*Okuma parçası*:
........

Sarayın en özel yetkili ağaları, yöneticileridirler. Bu öğrencilerin zülüfleri olurdu ama bu zülüflerin Yahudilerin zülüfleriyle bir alakası yoktur. Yahudilerde de zülüf var, çünkü Yahudiler: “Hz. Musa bizi bu zülüflerden tanıyacak, bu zülüflerimizden bizi tutup cennete atacak.” diye inanıyorlar. Yahudilerin zülüfleri kalın kalın olur. Has ağaların zülüfleri ise kurşun kalem gibi inceciktir. Zülüflerin uzunluğu öğrencinin rütbesini gösterir; zülüfü uzun olan öğrenci kısa olana göre daha kıdemlidir. Birinci ikinci sınıf öğrencilerin zaten hiç zülüfü yoktur. Zülüfler son sınıf öğrencilerinde var; bu bir rütbe gösteren üniforma gibidir. Son sınıfta otuz dokuz öğrenci var. Bu öğrencilerin iki vazifesi var. Birinci vazifeleri, yirmi dört saat ikişer ikişer padişahın arkasında nöbet tutup staj görmek. Bütün devlet padişahın etrafında dönüyor, devleti yönetmeyi öğreniyordu. Bunlar mezun olunca Sokullu Mehmet Paşa, Semiz Ali Paşa, Piyale Paşa, Gürcü Mehmet Paşa olacaklar ve karşı avludaki Duhteran Mektebi’nden en kıdemli kızla evlendirilecek, dünyanın dört bir yanını yönetmeye ve hizmet götürmeye gönderileceklerdir.

........

*Veri bölümü*:
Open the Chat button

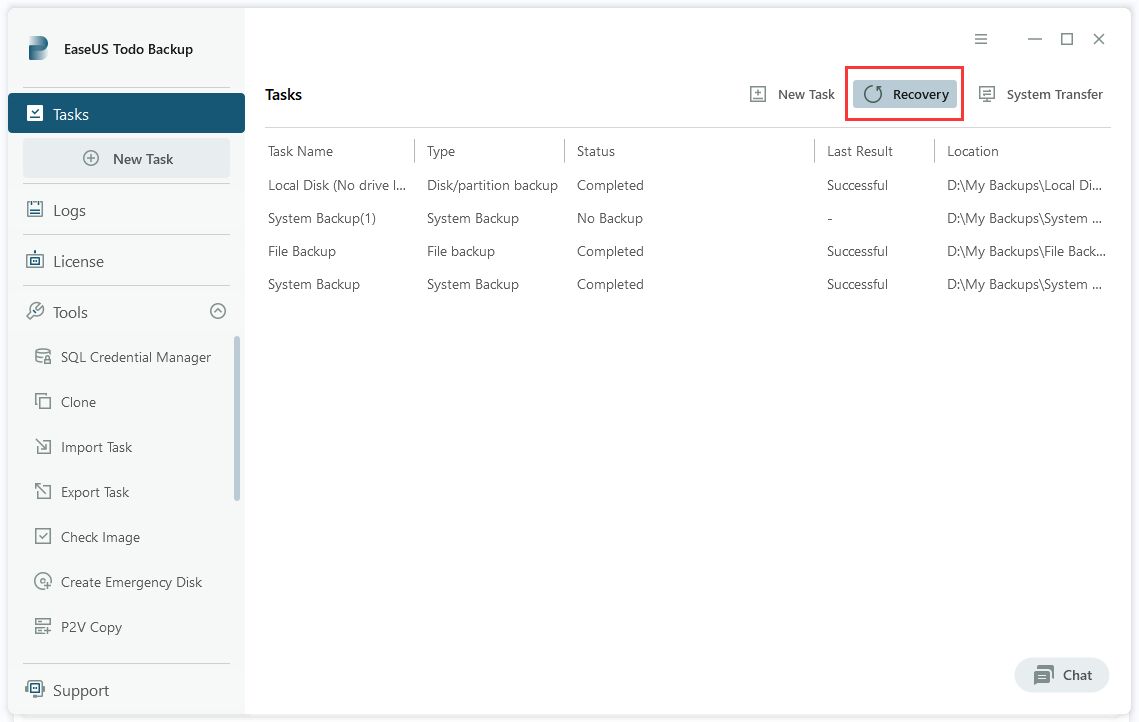pos(1061,675)
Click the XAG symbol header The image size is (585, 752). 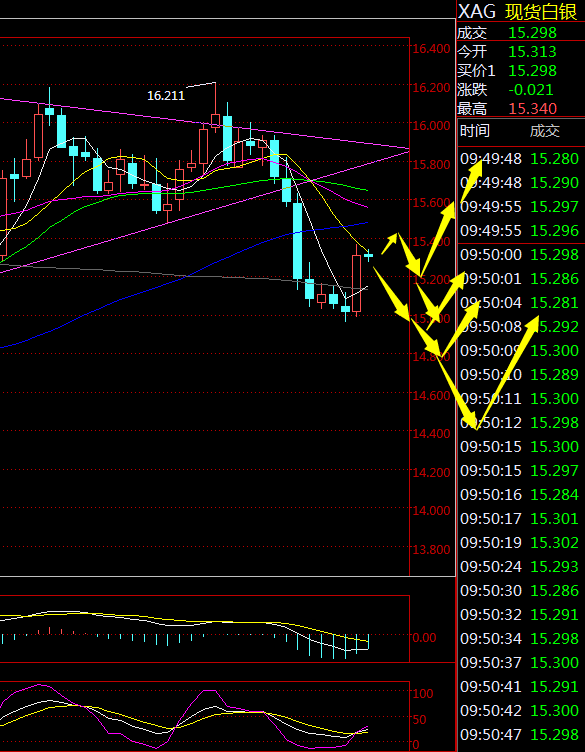[476, 12]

........

Lütfen saray ağalarının zülüflerini anlatan metni son cümlesinden sonra devam ettirin.

Enderun’da yedi sınıf var, her sınıf öğrencinin ders dışı ikinci bir vazifesi var. Küçük oda ve büyük oda öğrencileri mutfak hizmetlerinde çalıştırılıyor. Üçüncü sınıf “seferler” saray elbiseleriyle ilgili hizmetleri yapıyorlar. Dördüncü sınıf “kuşhane” kuşlara bakıyorlar. Beşinci sınıf “hazine” hazineye bakıyorlar. Altıncı sınıf “kiler” bunlar avlunun genel hiyerarşisini yönetiyor. Yedinci sınıf “has daire” talebelerinin ikinci vazifeleri kutsal emanetlerin bakımını yapmak. Beni en çok etkileyen de bu. Son sınıfa gelen çocuğa Peygamberimiz’in hırkasını emanet ediyor. “Bundan sonra onlara sen bakacaksın, tozunu sen alacaksın…” İnsan nasıl onure olur bir düşünün. Bu çocuk mezun olduğunda ise en büyük emaneti, insanı teslim ediyorlar. Peygamber Efendimiz’in (sav) bir sözü var: “İnsan kalbi Kâbe’den daha kıymetlidir. İnsan kalbini kıran Kâbe’yi yıkmaktan daha büyük günaha girmiş olur.” Keşke hepimiz hayatlarımızı buna göre şekillendirebilsek, hiç kalp kırmasak. Enderun Mektebi’ndeki genç, Sokullu Mehmet Paşa olduğu zaman o gence devlet, toplum, insan emanet edilir. Artık ona sorumluluğun en ağırı verilir. Osmanlı’da genç böyle şekilleniyor. Bugün bakıyoruz nesillerimize, biz bugün çocuklarımıza sorumluluk yüklemiyoruz. Aman yavrum, aman paşam sen dersine bak, başka hiçbir şeyle uğraşma… Çocuğa sorumluluk yüklersek o çocuk pişer, bir yerlere gelir. Hep pışpışlanıyorsa yetişkin insan olduğunda kendi ayakları üzerinde duramaz ve duramıyorlar da.
Enderun avlusundaki Has Daire’nin iki girişi var ve öndeki kapının girişinde bir yükselti var. Bu yükselti, her bir Osmanlı padişahı vefat ettiğinde naaşı gasledildikten sonra üzerine yatırılıp kefenlediği yerdir.
Arkadaki kapıya gittiğimizde bizi bir çeşme karşılıyor ama normal bir çeşme değil. Çünkü bu çeşmenin önüne bir tahta konuluyor, her vefat eden padişah burada gaslediliyor, yıkanıyordu.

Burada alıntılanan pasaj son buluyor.